Famine Museum an inspiring tribute - world’s largest collection of Irish famine art at Quinnipiac, CT
Museum officially opens on October 11 in Hamden, CT
Irish Consul General Noel Kilkenny said, “If you look around these walls you see figures who are Irish, but tragically they reminded me of other figures we saw during the 20th century. We must give great credit to the Jewish community in New York for the money they gave to help in Irish famine relief and in the construction of this museum.”
Agreeing with his sentiments Blumenthal added, “I believe today we are all Irish. In particular in recognizing this museum as a milestone in recognizing human rights. The other day when Gerry Adams was here he said the Irish hunger was not a real famine, it was preventable. One of my mentors Daniel Patrick Moynihan, used to say that everyone is entitled to his own opinion, but not to his own facts.
“The Irish Great Hunger was avoidable and it offers a great lesson. We cannot stand by when there are similar violations of human rights. This museum will always provide us with that warning.”
Kinealy put the day and what it stood for in context to the Irish Voice.
“Before the famine the Irish people were the tallest people in Europe,” she said. “Most people nowadays don’t know that. When I ask my students how we as historians know that they say, ‘Is it through coffins or doorways?’ The answer is more mundane. We know they were the tallest because the Irish were such a presence in the constabulary, and in the British Army, and though convict records.”
After the famine one of the longer-term consequences of prolonged hunger and malnutrition was that they dropped in size, she added. After the famine the Irish were no longer the tallest people in Europe.
“Famine is never solely about food shortages,” Kinealy explained. “Famine is always about political division.
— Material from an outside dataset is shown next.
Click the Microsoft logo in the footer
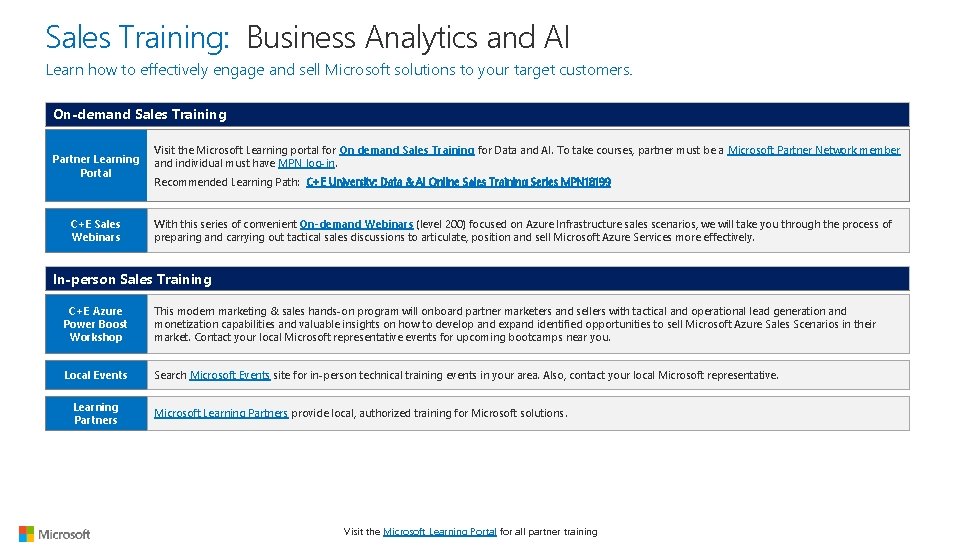Image resolution: width=979 pixels, height=551 pixels. point(55,534)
The same is true today as it was in the 1840s.”
The wide screen monitors on one of the museum’s main walls ask visitors if they know how many people died in the Irish famine? The answer given is that we don’t know.
There is a consensus among Irish historians that it was over one million people. An even higher number emigrated. But those statistics do not do justice to the callousness of the British government which refused when challenged to keep records of the numbers who died.
Nor do the raft of statistics do enough honor to those who died slow, agonizing deaths, coffin-less, nameless and uncounted. Suffering cannot be reduced to a statistic, which the creators of the Great Hunger Museum are only too aware of.
They pull no punches about where to lay the blame either -- to the vast, resource rich British Empire, the lives and deaths of the famine era Irish did not matter.